━━ Raw data ━━

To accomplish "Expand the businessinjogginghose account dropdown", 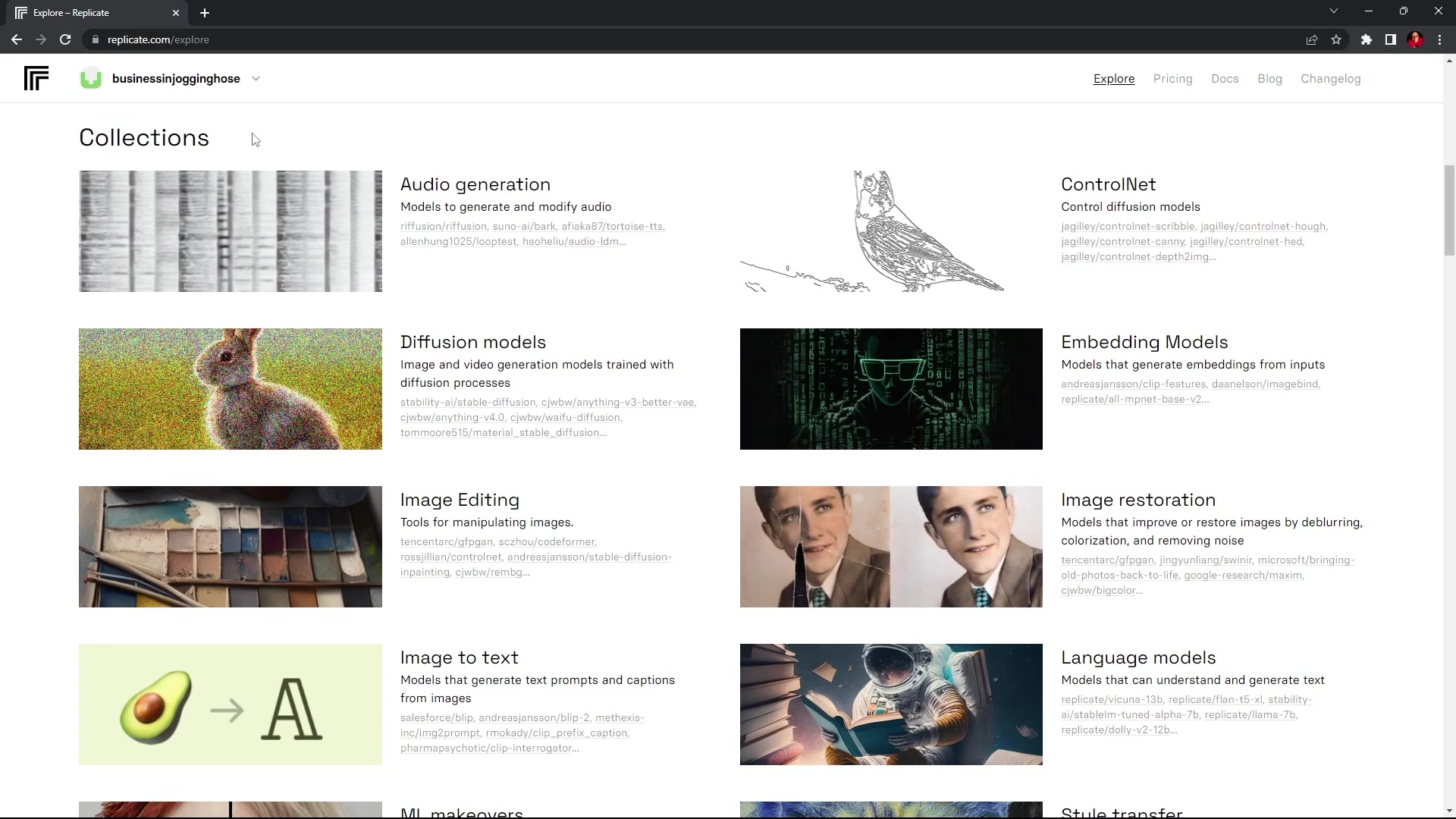I will (x=256, y=78).
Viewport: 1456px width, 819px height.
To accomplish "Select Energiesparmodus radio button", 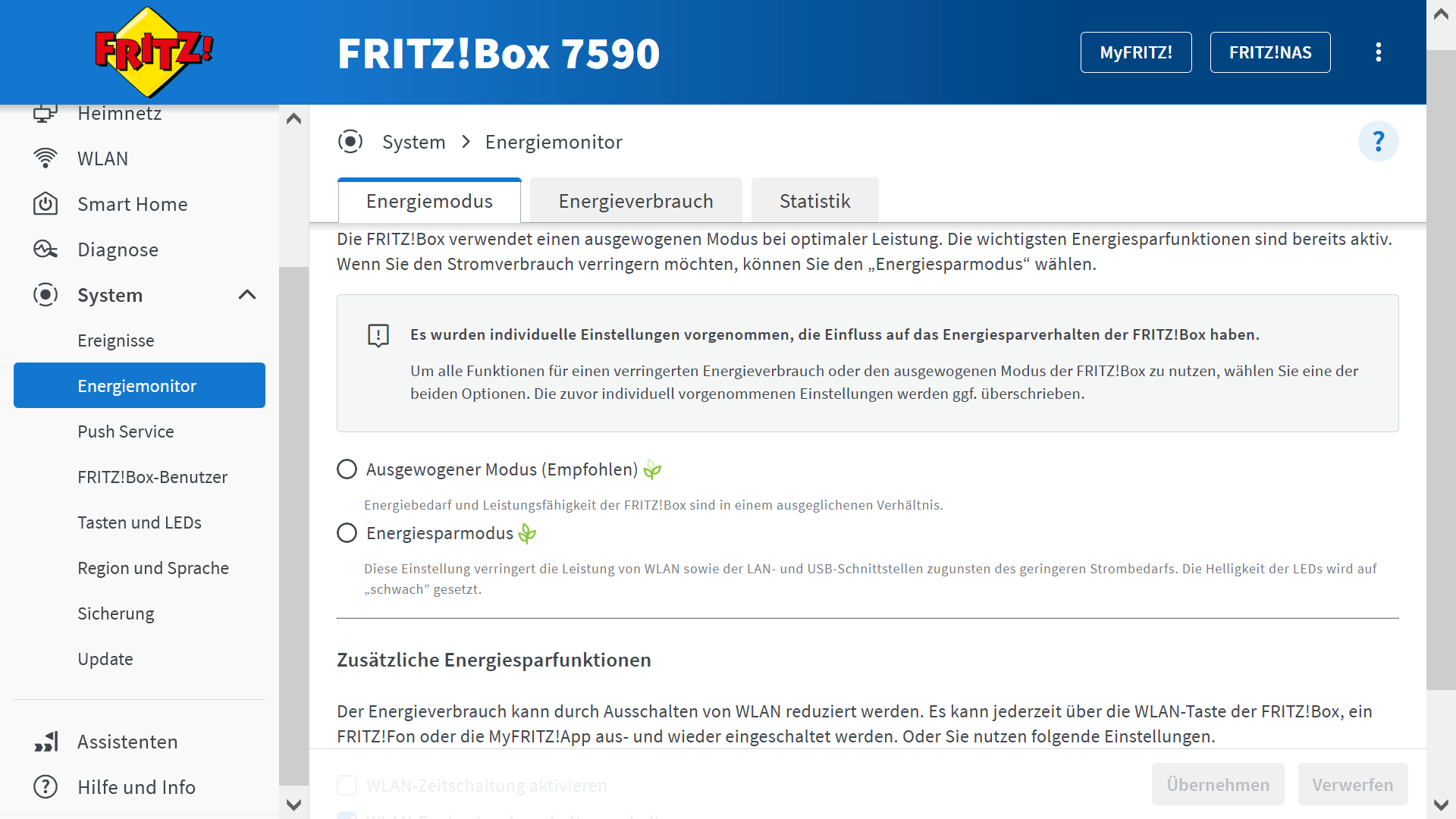I will pos(347,533).
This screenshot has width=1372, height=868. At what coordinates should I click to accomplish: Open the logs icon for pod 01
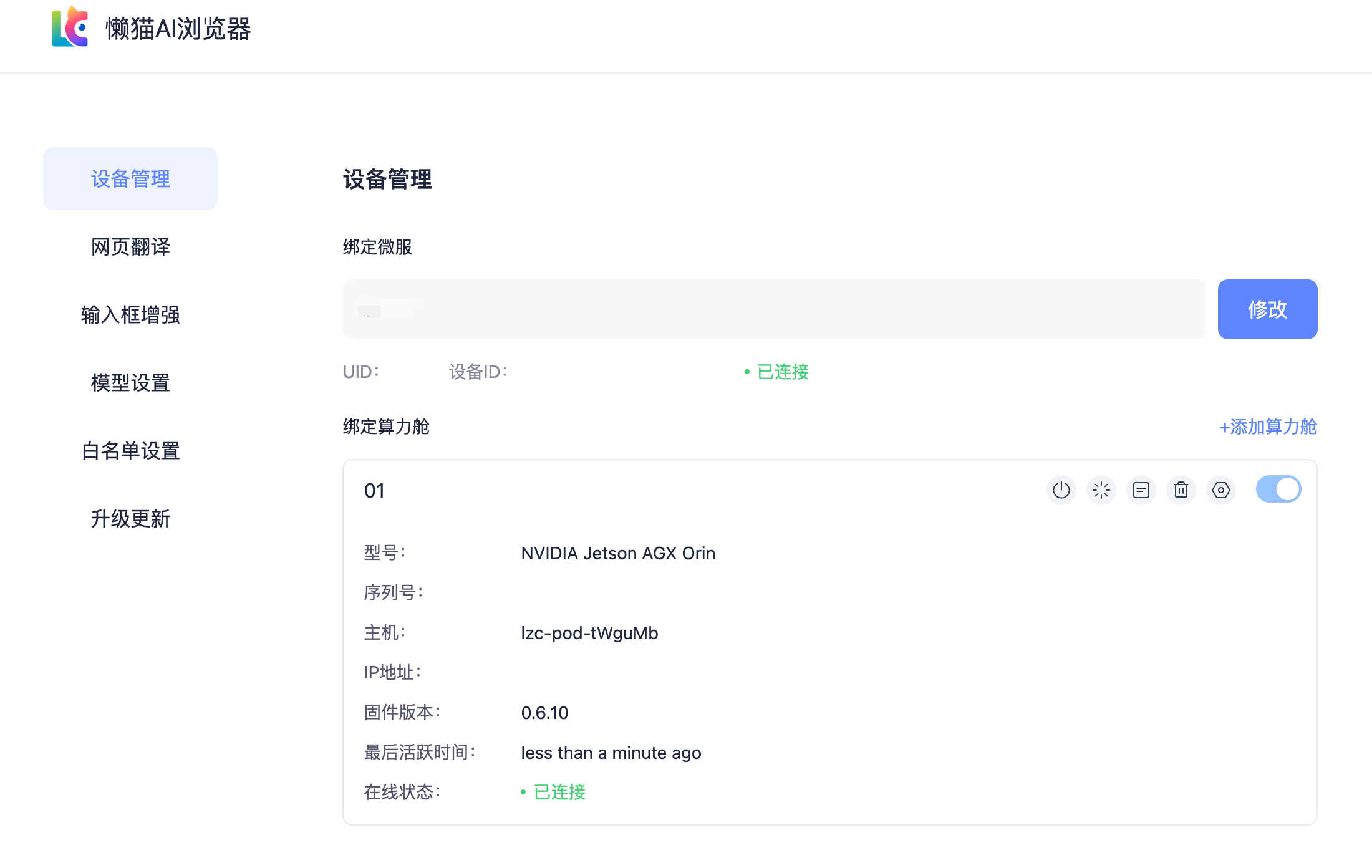pyautogui.click(x=1141, y=490)
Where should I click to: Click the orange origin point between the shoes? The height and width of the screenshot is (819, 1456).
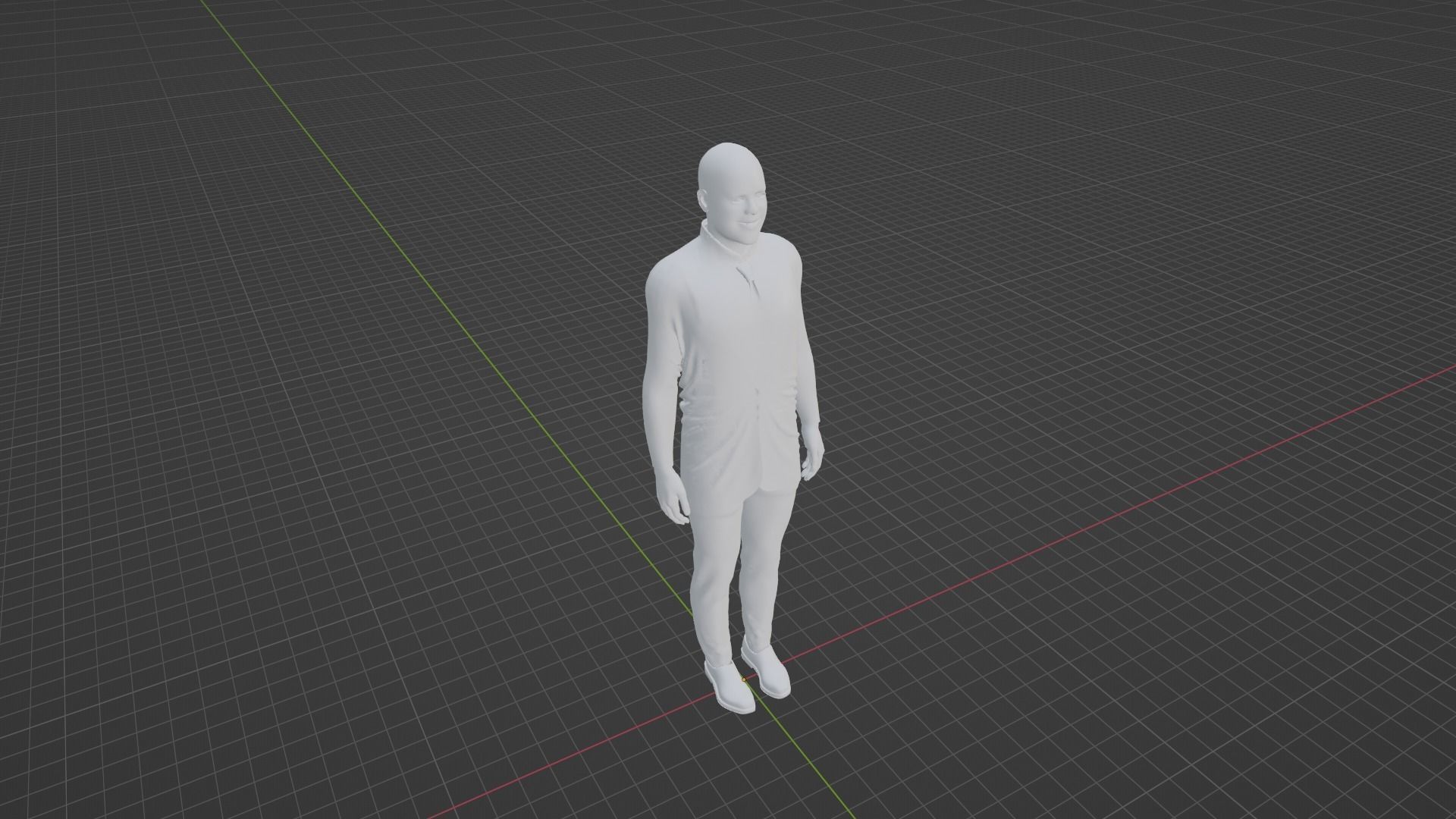click(743, 679)
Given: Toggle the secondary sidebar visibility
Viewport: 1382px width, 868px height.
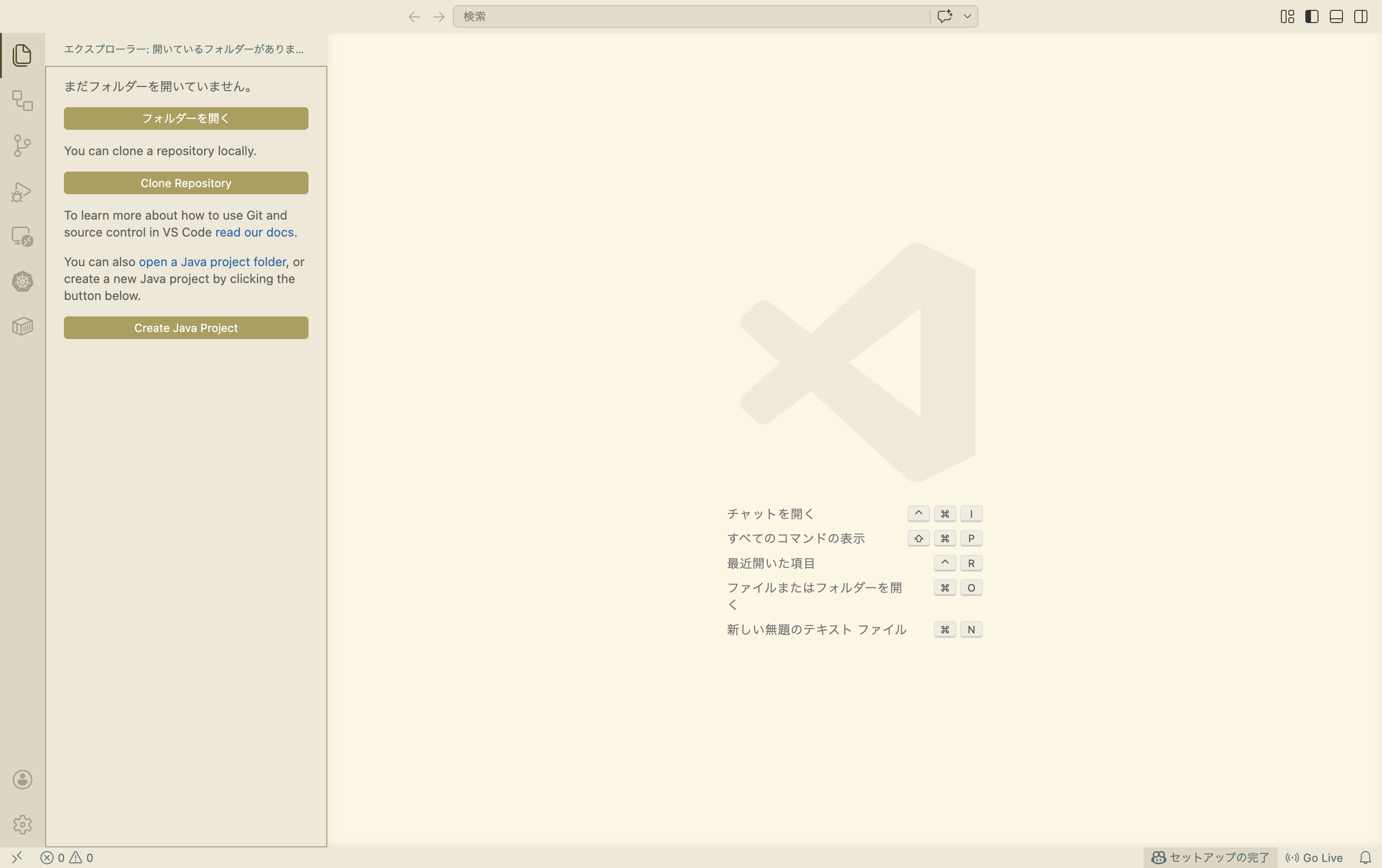Looking at the screenshot, I should pos(1360,16).

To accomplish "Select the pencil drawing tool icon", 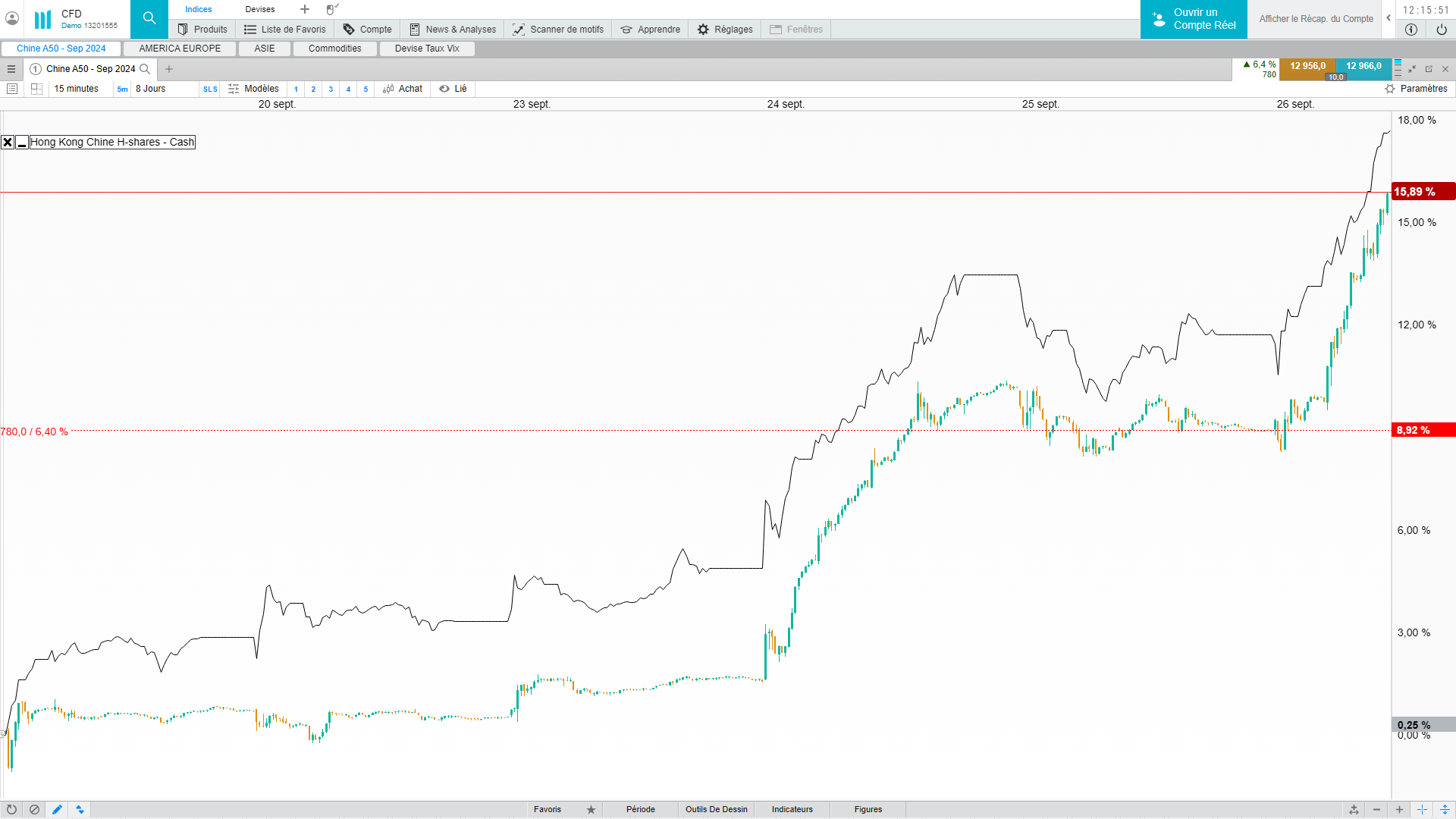I will (x=57, y=809).
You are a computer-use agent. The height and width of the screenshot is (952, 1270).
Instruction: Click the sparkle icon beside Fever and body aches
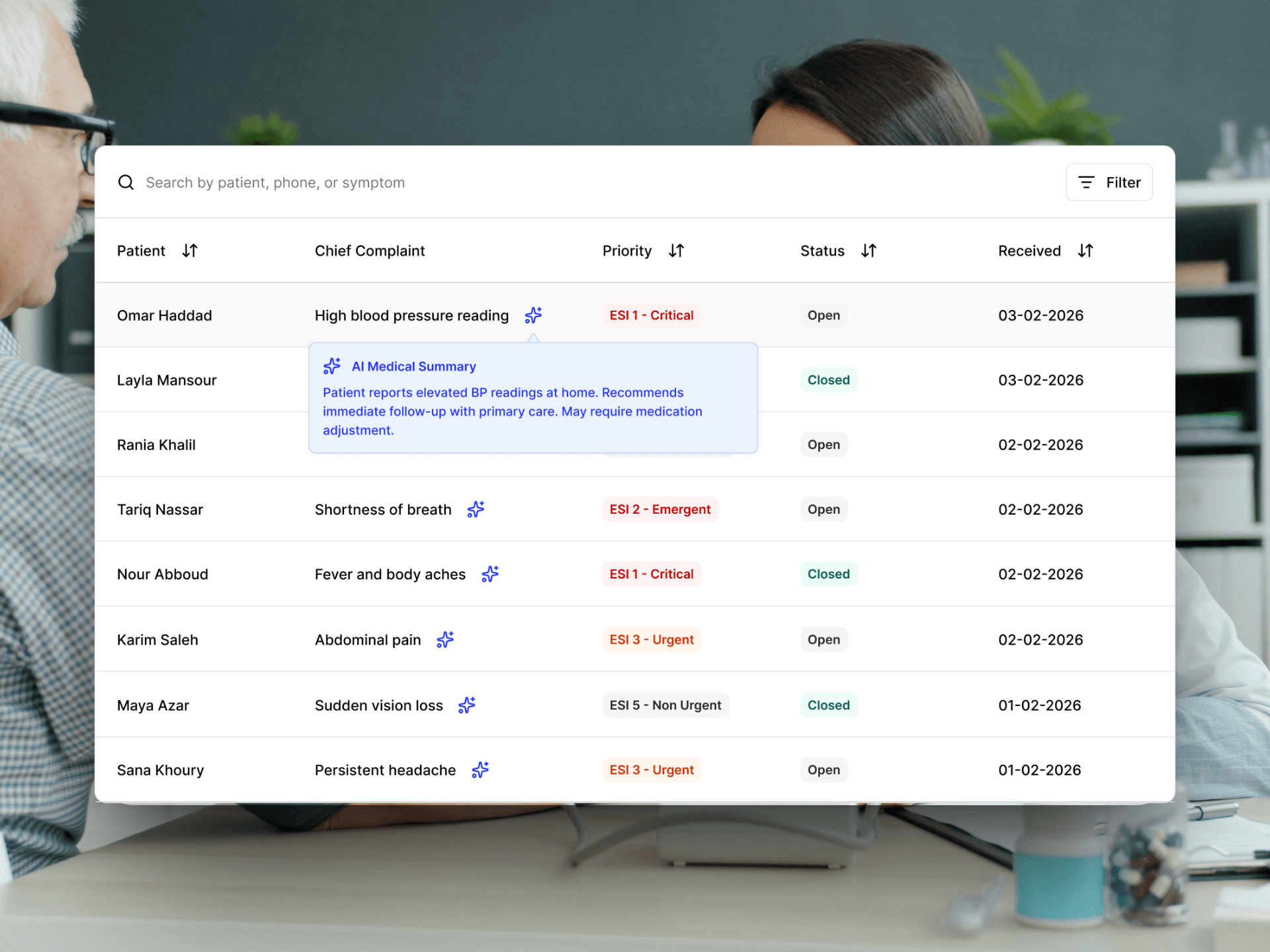490,574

━━━

## Problem to work on
Repeat the lines exactly, starting with the line that contains "You are a computer-use" and ending with the last line of the entries. Keep both of those lines but no pictures.

## Exercise output
You are a computer-use agent. The height and width of the screenshot is (952, 1270).
Instruction: Click the sparkle icon beside Fever and body aches
490,574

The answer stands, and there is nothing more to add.